AVAILABLE DATA:
───

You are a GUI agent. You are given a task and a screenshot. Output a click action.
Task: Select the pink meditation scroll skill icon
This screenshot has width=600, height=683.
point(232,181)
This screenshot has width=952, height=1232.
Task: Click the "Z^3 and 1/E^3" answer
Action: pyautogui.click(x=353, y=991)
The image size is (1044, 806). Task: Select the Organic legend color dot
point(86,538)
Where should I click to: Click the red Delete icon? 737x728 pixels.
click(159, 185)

───

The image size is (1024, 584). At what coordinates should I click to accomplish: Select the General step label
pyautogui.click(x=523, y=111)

───

PROBLEM DESCRIPTION: Output, from the data above, the lines from the line with "You are a GUI" to the line with "Task: Select the pink" exactly as they stand, both ends included and nothing else.

ANSWER AREA:
You are a GUI agent. You are given a task and a screenshot. Output a click action.
Task: Select the pink meditation scroll skill icon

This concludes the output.